Page extract:
--------------------------------

The Progressive Era during the 1900s through the late 1930s encouraged education reforms to offer practical education that trained female teens in the homemaking arts and males in manual arts such as wood and metalworking and ceramics. Practical work training continued at secondary schools until education shifted focus to higher-education degrees, and the large shop spaces required for industrial arts transformed shop spaces into classrooms for overcrowded schools in the 1960s and 1970s. The modern focus for secondary schools calls for "re-envisioning" career and technical education with an emphasis on practical education in business and industrial arts.
Industrial Arts Training
Industrial arts training gives students practical experience with machinery and equipment used in the construction, building and technical trades. Programs focus on teaching the student skills to enter the world of work, and feature tools, machines and processes. High school-level programs typically offer classes with hands-on instruction to complete projects in wood working, graphic arts, auto repair and metal crafts, but many secondary vocational education programs also have courses integrating computer technology and software to design and use these to fabricate objects such as new commercial buildings, residential housing or vehicle design.

--------------------------------

Stored data:

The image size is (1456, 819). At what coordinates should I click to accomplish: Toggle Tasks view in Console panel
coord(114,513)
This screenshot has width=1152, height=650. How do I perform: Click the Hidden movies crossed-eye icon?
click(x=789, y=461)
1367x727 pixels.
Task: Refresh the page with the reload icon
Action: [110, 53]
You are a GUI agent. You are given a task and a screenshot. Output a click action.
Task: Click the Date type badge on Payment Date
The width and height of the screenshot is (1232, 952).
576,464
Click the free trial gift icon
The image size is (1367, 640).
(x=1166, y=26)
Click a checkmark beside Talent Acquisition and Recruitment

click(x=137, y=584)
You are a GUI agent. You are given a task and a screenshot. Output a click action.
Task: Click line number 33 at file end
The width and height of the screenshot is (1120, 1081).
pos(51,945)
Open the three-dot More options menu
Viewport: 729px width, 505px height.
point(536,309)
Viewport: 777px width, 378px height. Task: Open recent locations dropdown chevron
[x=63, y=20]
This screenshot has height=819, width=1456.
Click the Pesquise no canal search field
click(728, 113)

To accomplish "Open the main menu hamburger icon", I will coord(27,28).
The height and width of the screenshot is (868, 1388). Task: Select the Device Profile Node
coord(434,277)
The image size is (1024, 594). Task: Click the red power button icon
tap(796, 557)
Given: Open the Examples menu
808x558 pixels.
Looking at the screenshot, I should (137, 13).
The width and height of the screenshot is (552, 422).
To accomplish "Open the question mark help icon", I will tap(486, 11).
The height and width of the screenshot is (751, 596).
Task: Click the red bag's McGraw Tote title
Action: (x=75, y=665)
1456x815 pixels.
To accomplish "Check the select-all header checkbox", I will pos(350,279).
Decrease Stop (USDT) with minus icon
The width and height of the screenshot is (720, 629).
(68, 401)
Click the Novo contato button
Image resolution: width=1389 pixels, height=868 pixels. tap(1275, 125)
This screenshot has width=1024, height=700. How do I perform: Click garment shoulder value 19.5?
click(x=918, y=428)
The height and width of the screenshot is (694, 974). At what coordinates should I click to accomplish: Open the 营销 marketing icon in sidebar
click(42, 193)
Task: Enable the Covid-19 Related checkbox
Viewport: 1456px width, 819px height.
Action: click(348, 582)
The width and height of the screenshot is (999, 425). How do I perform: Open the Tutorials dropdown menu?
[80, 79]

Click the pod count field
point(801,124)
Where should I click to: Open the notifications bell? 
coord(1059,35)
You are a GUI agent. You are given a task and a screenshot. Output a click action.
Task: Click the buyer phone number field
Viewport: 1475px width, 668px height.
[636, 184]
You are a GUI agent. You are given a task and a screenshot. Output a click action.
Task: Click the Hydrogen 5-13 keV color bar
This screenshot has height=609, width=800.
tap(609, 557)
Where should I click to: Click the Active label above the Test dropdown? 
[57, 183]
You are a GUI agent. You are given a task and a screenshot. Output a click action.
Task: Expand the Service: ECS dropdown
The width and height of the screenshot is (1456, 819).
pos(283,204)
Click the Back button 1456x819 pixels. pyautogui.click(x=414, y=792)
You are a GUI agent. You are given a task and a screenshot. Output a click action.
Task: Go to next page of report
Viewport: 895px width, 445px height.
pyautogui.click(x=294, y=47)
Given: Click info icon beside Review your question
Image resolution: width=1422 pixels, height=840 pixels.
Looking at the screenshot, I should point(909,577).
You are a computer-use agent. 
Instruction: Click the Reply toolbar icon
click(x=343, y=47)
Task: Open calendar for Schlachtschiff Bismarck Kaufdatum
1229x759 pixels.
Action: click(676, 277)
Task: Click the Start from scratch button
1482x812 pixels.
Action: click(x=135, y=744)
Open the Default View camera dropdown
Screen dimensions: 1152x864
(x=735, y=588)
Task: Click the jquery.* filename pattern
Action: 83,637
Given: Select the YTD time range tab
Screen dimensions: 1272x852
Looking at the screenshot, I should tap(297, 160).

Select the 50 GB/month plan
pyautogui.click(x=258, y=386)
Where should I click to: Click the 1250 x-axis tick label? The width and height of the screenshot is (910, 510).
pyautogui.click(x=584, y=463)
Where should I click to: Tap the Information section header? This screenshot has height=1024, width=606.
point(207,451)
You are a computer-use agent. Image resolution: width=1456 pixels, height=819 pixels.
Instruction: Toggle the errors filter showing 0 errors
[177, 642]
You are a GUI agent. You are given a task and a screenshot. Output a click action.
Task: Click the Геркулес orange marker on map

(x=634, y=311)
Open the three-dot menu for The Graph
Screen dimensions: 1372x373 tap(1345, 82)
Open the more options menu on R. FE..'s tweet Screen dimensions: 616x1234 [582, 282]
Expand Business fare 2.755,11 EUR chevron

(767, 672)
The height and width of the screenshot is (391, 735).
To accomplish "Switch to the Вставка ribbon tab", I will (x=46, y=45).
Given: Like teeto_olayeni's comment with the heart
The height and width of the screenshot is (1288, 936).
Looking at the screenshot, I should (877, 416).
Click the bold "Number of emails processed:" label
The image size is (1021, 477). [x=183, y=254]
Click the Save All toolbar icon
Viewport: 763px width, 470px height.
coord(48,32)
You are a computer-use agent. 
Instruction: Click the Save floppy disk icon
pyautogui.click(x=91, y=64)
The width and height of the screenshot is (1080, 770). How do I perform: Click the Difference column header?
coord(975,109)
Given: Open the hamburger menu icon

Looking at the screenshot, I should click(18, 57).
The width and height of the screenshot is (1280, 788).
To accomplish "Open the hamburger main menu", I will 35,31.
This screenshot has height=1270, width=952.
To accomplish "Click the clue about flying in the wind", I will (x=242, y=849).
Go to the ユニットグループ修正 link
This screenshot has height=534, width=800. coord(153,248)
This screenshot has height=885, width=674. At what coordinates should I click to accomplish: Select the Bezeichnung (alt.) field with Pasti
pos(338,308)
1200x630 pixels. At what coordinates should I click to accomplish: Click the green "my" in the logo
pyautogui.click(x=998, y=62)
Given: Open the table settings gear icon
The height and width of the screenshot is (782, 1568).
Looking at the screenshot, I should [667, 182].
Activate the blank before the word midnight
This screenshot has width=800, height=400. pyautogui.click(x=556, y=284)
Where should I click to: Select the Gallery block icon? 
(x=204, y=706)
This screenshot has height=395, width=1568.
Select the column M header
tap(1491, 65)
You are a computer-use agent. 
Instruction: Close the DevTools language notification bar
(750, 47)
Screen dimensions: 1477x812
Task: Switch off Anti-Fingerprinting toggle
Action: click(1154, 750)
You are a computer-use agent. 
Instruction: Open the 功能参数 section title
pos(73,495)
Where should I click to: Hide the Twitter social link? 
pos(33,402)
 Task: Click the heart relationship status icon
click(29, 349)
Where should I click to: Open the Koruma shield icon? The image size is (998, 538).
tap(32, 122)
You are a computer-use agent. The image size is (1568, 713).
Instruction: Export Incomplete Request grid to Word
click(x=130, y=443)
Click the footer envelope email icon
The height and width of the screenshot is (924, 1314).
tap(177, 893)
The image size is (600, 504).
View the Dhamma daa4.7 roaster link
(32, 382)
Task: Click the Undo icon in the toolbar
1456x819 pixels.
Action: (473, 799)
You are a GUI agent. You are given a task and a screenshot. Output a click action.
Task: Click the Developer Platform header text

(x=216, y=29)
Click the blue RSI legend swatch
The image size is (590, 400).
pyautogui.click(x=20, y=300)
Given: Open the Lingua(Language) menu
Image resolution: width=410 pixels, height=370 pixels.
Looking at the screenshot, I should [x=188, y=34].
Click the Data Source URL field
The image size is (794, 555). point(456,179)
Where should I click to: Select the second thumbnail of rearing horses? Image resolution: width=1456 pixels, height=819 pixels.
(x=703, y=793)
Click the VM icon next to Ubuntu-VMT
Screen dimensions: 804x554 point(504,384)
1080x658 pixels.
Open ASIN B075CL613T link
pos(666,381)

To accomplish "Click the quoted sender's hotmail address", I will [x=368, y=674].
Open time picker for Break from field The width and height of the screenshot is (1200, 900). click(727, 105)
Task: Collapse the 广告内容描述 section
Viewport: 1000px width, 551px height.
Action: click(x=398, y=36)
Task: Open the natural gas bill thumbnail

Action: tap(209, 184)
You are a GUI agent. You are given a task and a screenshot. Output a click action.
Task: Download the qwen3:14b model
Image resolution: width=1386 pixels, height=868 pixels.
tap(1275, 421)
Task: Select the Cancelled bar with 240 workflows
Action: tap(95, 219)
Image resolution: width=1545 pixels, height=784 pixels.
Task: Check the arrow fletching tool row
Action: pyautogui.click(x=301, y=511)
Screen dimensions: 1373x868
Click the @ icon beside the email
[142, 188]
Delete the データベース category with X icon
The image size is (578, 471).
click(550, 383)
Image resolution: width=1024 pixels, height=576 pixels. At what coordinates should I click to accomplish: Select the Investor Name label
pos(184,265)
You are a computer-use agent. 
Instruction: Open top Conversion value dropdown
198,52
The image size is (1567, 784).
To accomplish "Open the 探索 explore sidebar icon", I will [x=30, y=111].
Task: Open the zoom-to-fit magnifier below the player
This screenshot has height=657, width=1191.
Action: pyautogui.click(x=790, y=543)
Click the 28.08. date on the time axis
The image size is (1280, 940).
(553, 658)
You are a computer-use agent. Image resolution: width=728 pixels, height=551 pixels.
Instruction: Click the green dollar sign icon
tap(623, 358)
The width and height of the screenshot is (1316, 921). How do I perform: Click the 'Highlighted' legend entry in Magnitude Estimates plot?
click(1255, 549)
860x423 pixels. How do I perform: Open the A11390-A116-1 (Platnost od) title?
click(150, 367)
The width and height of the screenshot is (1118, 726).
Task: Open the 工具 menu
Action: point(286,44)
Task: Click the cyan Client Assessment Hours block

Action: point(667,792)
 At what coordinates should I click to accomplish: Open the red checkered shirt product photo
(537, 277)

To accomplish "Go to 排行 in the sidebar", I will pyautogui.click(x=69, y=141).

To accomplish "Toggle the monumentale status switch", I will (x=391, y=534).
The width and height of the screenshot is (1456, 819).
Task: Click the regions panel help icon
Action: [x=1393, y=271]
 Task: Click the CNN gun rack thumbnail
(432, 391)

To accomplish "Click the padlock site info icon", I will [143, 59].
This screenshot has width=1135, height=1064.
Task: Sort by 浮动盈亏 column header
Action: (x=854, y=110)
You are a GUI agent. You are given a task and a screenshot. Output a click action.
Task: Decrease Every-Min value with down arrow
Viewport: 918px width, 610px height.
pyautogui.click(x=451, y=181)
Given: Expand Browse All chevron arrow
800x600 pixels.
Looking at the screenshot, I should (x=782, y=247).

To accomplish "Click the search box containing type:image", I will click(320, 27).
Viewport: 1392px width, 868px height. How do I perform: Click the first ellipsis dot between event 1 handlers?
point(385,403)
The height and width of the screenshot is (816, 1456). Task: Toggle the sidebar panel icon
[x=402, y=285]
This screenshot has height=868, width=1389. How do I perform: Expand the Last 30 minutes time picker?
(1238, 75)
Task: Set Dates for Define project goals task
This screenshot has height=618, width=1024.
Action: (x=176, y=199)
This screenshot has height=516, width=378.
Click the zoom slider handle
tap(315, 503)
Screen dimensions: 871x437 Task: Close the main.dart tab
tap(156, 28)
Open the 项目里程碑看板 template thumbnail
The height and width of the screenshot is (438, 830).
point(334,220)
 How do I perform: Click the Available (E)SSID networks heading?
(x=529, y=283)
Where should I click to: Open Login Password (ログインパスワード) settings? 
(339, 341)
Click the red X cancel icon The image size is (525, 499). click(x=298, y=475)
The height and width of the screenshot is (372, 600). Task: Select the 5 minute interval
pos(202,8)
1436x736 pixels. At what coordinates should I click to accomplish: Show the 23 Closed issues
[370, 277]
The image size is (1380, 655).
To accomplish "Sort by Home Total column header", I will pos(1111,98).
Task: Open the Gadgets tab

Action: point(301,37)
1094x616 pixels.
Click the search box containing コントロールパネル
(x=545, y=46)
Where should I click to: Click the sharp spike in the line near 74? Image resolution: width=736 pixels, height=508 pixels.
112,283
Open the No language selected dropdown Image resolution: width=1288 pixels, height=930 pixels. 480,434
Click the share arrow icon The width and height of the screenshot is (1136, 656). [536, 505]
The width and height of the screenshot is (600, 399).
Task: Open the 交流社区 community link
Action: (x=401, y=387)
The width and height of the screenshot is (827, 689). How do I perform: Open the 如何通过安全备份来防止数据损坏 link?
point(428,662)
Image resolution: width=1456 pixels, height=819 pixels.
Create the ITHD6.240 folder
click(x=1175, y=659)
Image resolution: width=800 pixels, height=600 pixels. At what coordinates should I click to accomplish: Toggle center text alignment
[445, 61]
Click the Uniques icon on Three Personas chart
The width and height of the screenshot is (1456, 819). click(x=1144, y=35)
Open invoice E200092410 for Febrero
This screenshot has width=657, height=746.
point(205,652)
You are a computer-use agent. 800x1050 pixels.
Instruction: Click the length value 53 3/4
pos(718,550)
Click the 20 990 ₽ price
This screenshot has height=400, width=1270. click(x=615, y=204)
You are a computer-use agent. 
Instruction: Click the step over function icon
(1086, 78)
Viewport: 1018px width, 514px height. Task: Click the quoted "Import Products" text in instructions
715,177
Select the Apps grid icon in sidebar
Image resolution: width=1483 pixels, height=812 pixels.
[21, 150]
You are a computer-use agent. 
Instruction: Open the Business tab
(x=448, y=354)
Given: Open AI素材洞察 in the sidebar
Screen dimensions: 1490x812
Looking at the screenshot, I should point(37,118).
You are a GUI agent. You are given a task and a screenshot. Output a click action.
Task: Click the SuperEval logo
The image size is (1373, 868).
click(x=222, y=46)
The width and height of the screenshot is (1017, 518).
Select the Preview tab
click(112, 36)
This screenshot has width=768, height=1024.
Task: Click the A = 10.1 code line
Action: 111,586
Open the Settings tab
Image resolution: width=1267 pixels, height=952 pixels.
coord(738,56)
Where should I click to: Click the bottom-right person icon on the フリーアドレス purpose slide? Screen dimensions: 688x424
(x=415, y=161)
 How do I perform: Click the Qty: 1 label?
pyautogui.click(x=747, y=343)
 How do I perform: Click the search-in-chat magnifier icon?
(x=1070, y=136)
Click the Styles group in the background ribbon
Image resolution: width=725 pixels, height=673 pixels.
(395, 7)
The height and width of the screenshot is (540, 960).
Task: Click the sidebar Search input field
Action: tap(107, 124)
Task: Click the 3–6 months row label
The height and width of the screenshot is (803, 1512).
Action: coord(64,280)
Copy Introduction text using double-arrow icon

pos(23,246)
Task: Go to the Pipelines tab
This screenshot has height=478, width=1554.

--------------------------------

List of tasks:
**A)** In the passage on industrial arts education, copy the words from "The Progressive Era" to "and industrial arts.".
**B)** Answer these questions from the passage on industrial arts education:
(i) In what manual arts were male teens trained during the Progressive Era?
(ii) In which decades were shop spaces turned into classrooms for overcrowded schools?
(iii) In which four areas do high school-level industrial arts programs typically offer hands-on project classes?

Full answers:
**A)**
The Progressive Era during the 1900s through the late 1930s encouraged education reforms to offer practical education that trained female teens in the homemaking arts and males in manual arts such as wood and metalworking and ceramics. Practical work training continued at secondary schools until education shifted focus to higher-education degrees, and the large shop spaces required for industrial arts transformed shop spaces into classrooms for overcrowded schools in the 1960s and 1970s. The modern focus for secondary schools calls for "re-envisioning" career and technical education with an emphasis on practical education in business and industrial arts.

**B)**
(i) Wood and metalworking and ceramics.
(ii) The 1960s and 1970s.
(iii) Wood working, graphic arts, auto repair and metal crafts.